After negotiations that took nearly four months to conclude, home care workers are poised to vote on a tentative agreement for a new union contract with the State of Minnesota that would raise their wage floor from $11 to $13.
The home care workers’ union, SEIU Healthcare Minnesota, announced the tentative agreement in a press release today, calling it a critical step toward addressing a growing workforce crisis in the state’s home health care industry.
“I am passionate about my job and proud of the good work home care workers do keeping Minnesotans safe and in their homes,” bargaining team member Dawn Burnfin, a home care worker from Chisholm, said. “The gains in the tentative agreement would begin to make home care workers feel like our time, skills and work are just as important as other jobs.”

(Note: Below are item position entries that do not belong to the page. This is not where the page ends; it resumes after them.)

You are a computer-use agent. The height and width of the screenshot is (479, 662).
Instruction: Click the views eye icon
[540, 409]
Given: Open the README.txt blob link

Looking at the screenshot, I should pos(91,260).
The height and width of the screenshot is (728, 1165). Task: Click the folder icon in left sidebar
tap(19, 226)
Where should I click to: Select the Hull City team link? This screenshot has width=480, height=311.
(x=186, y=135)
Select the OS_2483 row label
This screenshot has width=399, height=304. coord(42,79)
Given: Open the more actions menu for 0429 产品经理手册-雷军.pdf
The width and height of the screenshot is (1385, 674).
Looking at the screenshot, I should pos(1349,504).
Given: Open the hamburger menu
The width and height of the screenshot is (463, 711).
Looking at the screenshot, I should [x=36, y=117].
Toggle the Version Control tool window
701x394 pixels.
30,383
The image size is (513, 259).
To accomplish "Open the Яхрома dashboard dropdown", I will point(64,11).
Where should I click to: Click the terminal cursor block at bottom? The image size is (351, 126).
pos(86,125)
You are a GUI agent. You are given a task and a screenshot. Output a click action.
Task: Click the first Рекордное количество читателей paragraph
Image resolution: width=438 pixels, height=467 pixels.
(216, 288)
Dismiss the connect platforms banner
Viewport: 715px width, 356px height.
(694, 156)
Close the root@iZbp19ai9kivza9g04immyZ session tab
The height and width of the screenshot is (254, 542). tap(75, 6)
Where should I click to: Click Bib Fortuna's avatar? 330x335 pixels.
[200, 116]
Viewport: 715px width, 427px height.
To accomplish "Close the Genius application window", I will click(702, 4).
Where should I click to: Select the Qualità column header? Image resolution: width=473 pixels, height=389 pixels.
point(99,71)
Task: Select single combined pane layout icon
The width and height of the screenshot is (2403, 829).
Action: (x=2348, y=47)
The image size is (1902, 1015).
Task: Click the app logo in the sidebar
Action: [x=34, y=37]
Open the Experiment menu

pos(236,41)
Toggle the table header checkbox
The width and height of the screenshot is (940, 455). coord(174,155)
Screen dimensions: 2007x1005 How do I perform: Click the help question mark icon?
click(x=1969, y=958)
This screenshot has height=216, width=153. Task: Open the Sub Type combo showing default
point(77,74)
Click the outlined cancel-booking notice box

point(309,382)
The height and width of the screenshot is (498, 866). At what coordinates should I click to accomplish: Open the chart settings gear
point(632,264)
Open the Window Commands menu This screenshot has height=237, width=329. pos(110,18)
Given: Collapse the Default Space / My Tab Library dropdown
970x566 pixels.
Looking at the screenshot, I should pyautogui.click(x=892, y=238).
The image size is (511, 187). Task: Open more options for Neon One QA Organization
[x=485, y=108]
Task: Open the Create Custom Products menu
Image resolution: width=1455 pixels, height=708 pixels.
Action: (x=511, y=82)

According to SEIU, provisions of the proposed two-year contract include:
- A $2-per-hour increase in the wage floor, to $13 per hour hour, and additional increases for workers providing support to clients with the highest, most complex care needs.
- Investing over $1 million in training for home care workers, and new stipends for workers who access the training sessions.
- Holiday pay – a first for Minnesota home care workers, many of whom provide essential care on holidays, allowing their clients to celebrate with family.
- Increased paid time off, a benefit won in SEIU’s first contract with the state two years ago.
- An online matching registry to help home care clients find workers and vice versa.
The contract negotiations impact more than 20,000 workers who provide state-subsidized, in-home care to disabled and elderly Minnesotans. The workers voted to form a union in August 2014.
If ratified by union members, the tentative agreement would advance to the Legislature for approval before reaching Gov. Mark Dayton’s desk.
As they did in negotiations two years ago, SEIU members invited several home care clients to join the union’s bargaining team.
Jim Carlisle, a disability rights advocate and home care client who served on the bargaining team, said the tentative agreement provides an opportunity for state lawmakers to address increased demand for workers who provide in-home health care as Minnesota’s population continues to age. The state’s Department of Employment and Economic Development projects nearly 38,000 new openings for home-health and personal-care aides over the next 10 years – jobs likely to remain open unless wages and working conditions in the industry improve.
“My wife and I have seen the best of home care workers, some of whom became like family to us,” Carlisle said. “But we’ve also experienced the trauma that comes when there are not real investments in care work.
“Everyone who wants and needs it should have access to good, safe care in their homes, and by ratifying this contract the Minnesota Legislature will be taking a strong step towards making that a reality. Having people with disabilities and seniors remain in our homes doesn’t just make our lives better; it also saves taxpayers millions of dollars, compared to having us in nursing homes or other institutional settings.”